Efficient Tensor Kernel methods for sparse regression
This work addresses scalability issues in tensor kernel methods for sparse regression, offering incremental improvements to enhance applicability.
The paper tackles the high memory and computational costs of tensor kernel methods for sparse regression by introducing a more efficient data storage layout and a Nyström-type subsampling approach, demonstrating effectiveness on synthetic and real datasets.

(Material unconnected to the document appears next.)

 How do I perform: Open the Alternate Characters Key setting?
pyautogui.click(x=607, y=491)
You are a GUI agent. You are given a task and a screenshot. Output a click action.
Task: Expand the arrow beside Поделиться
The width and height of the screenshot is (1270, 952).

Recently, classical kernel methods have been extended by the introduction of suitable tensor kernels so to promote sparsity in the solution of the underlying regression problem. Indeed, they solve an lp-norm regularization problem, with p=m/(m-1) and m even integer, which happens to be close to a lasso problem. However, a major drawback of the method is that storing tensors requires a considerable amount of memory, ultimately limiting its applicability. In this work we address this problem by proposing two advances. First, we directly reduce the memory requirement, by intriducing a new and more efficient layout for storing the data. Second, we use a Nystrom-type subsampling approach, which allows for a training phase with a smaller number of data points, so to reduce the computational cost. Experiments, both on synthetic and read datasets, show the effectiveness of the proposed improvements. Finally, we take case of implementing the cose in C++ so to further speed-up the computation.